Tuesday, 3 September 2013

Fashion Report: China

I'm back, people! And this time, with a legitimate excuse for my absence: I've been holed up in China for the past month, travelling the shit out of that beautiful country!! I've got lots of articles planned for you guys, but first things first: here's a recap of the top trends this season.

China must-knows: fashion on the high streets

1. Appropriateness gone crazy

Standards of clothing-appropriateness are noticeably reversed - this is true in Beijing and Shanghai, but also, from what I've seen, in the smaller cities. China struck me from day 1 as very much a top-button kind of population, and yet... in compensation for that upper-half Victorianism, shorts are mini mini mini. If it's longer than hotpants, then it's acceptable.

This may seem like an enjoyable change for some, but as someone who tends to wear tank tops and spaghetti straps, I stuck out like a sore thumb! (And this despite my comparatively conservative knee-length skirts). Eventually, I gave in and started walking around in baggy t-shirts and mini-shorts. When the air is so hot and humid it hits you like a wave of toxic gas from the moment you step outside, how little you wear won't make a difference - you'll invariably be sticky within the hour.

2. Shorts. 

The shorts-mania that's gripping the nation clearly hasn't left out the other side of the world. Sigh. (Sigh? Yes, sigh. I can't wear shorts without looking like I'm in diapers.)
Frilly tops, t-shirts, all are worn with mini-shorts. Even girlish minidresses are worn with shorts underneath, bloomers-style.

3. Cut-out shoulder tops

In compensation for the conservativeness of the upper half of the body, risqué shoulder holes are incorporated into the design of many shirts. I do love that trend :3

4. Platforms and heels of Gagaesque heights

We're talking a good 10cm average, here. Convenient considering the quantity of unidentified puddles in the streets, perplexing when worn on Great Wall treks. Doubly impressive is the fact that most of the available designs are mules. Seriously, how do people walk in mules?? One of the big mysteries of life.

5. Bright colours

Chiffon fabrics and flowing cuts are in this season, and it would seem nobody does bright colours better than China. Turquoise, bright blue, pink and orange are very popular, but yellow takes the prize, the biggest and brightest and most common. Amusingly, after looking through my travel photos, my Parisian aunt's only comment was, "do these people never wear black?!". Ah, you really can't change the French.

6. Umbrellas

Rain? Sun? Whatever the weather, women all whip out their umbrellas faster than they can say Quidditch. Umbrellas are THE must-have accessory this season. Make sure you pack one if planning a trip to China. Else you might get caught in the summer monsoons. Or, god forbid, you might get a tan.

And yet...

The bad and the ugly: anti-fashion habits exposed!

Anti fashion habit #1: The exposed pot bellies and love handles.

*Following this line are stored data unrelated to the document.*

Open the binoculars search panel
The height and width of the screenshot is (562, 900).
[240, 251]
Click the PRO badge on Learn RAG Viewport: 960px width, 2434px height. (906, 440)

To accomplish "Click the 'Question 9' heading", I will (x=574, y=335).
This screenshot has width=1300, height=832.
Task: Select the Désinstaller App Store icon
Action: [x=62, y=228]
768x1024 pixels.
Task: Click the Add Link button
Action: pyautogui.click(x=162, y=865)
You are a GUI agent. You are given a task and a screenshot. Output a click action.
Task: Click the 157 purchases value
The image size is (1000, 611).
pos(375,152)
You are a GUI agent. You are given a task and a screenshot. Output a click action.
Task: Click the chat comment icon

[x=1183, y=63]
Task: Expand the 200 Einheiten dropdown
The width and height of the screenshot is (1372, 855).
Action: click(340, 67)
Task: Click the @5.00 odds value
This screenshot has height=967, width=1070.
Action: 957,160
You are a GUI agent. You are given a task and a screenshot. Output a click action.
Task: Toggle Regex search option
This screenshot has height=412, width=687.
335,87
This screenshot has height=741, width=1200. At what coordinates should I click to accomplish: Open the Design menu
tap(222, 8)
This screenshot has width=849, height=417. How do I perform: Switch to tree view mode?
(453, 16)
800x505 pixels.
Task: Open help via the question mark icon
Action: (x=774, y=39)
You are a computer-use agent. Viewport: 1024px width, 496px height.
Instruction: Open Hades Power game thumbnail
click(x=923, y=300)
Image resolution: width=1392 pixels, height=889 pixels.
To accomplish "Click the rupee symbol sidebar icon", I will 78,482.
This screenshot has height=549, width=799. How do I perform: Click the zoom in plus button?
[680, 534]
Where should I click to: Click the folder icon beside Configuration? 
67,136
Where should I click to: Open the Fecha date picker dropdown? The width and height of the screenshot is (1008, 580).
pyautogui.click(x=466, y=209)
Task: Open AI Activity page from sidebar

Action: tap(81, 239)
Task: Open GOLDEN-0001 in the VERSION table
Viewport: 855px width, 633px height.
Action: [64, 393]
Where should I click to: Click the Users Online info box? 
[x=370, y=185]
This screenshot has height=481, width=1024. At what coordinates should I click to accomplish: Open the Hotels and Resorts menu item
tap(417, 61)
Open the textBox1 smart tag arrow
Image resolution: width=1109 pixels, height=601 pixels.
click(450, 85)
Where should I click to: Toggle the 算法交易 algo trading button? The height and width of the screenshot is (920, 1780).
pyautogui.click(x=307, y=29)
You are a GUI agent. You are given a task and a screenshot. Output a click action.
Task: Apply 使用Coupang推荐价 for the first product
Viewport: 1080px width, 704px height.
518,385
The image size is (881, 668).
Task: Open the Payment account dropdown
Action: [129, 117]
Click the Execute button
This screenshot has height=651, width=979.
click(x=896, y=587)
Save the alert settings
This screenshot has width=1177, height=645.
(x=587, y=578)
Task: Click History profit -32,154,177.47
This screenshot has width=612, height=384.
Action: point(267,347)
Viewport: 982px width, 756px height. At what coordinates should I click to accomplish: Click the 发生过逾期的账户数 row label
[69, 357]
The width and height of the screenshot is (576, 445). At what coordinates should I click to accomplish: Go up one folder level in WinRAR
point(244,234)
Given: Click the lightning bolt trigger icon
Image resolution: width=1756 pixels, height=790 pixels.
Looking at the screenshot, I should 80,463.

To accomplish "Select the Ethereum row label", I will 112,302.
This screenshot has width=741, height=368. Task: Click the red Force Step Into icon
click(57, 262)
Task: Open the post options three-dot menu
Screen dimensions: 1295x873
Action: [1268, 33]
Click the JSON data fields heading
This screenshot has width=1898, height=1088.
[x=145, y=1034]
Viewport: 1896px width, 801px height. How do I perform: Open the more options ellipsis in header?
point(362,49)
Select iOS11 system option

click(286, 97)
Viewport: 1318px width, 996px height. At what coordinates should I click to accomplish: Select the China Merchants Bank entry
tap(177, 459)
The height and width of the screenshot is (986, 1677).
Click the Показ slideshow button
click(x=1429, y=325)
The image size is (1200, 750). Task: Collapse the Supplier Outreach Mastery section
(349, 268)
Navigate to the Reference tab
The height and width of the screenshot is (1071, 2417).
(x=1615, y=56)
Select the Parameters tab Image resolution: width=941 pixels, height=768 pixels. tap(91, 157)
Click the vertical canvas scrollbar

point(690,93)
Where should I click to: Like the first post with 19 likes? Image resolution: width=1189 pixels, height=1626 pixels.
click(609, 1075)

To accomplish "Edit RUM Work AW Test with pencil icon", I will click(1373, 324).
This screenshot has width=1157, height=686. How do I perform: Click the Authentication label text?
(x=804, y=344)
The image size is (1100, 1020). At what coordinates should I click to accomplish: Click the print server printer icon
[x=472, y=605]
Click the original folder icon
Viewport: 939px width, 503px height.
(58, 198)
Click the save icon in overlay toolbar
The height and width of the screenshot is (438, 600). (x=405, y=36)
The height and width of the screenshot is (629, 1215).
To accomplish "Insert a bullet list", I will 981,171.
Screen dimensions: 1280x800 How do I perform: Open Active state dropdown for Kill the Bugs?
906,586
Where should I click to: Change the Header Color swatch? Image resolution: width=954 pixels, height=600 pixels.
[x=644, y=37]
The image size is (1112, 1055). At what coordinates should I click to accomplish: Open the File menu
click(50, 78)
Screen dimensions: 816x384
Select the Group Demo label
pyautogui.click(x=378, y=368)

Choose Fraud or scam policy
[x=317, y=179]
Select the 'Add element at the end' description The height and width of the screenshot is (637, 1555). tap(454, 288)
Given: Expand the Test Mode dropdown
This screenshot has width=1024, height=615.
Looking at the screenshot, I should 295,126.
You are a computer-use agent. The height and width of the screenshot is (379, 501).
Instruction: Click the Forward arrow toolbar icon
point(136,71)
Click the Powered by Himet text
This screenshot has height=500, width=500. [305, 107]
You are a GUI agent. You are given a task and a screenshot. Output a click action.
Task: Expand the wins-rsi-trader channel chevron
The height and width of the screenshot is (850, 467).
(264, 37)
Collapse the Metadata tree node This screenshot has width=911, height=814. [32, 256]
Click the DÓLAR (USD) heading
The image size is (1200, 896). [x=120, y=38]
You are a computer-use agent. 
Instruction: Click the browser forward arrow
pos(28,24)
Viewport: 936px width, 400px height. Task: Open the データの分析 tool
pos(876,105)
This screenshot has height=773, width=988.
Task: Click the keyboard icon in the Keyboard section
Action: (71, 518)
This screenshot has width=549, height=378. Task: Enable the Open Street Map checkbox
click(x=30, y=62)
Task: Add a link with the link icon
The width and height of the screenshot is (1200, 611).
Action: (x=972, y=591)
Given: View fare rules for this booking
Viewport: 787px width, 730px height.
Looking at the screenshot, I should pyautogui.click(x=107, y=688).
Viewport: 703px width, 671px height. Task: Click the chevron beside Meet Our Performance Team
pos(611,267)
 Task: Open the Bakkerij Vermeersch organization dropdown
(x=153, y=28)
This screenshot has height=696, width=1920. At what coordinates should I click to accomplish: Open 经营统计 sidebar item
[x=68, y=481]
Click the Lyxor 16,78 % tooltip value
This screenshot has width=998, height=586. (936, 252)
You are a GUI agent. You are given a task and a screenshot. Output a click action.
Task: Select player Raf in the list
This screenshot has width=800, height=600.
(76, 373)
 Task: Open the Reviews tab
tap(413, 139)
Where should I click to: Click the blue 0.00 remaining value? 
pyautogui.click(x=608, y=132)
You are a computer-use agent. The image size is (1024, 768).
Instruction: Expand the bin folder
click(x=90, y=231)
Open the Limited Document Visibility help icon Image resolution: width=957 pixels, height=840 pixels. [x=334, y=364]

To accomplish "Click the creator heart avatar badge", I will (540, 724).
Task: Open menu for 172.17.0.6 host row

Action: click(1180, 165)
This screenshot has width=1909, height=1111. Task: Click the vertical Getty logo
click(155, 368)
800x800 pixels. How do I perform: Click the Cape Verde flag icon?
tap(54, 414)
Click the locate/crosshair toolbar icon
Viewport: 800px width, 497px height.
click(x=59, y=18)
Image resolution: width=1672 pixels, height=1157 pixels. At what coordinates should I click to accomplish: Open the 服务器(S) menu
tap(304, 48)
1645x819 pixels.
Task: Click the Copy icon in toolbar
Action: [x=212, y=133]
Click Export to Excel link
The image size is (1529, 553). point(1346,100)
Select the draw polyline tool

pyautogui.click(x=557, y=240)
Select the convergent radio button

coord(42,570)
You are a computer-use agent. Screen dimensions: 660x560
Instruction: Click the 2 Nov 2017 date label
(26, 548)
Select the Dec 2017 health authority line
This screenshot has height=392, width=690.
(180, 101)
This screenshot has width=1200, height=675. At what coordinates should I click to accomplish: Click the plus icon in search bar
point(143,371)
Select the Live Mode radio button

Men, why take off your shirts when you can walk around with them riding up to your nipples?

Anti fashion habit #2: The spitting. 

True story for you all: One evening, I was waiting for my overnight train to Xian, when, in front of me on the platform, I noticed a beautiful woman. Presumably in her 30s, she donned long black hair, a sexy casual black dress, and more character than Sean Connery and Audrey Hepburn put in a blender together (an odd comparison, I'll concede). There I stood, with nothing better to do than admire her femininity and class, when the object of my observation turned around and spat out more phlegm than I ever thought humanly possible onto the tiles next to her, with about as much class as a low-ranking mafia spawn (again, really weird comparison - I think I watch too many movies).

Anti-fashion habit #3: The split pants.

Referring to the common habit of certain parents of cutting their children's trousers down the middle for... convenience's sake. I'll leave that up to your imagination.

Anti-fashion habit #4: Crocs.

Apparently, in China, Crocs are still a thing. So are Cocs, and Rcocs, and other variations on the originals.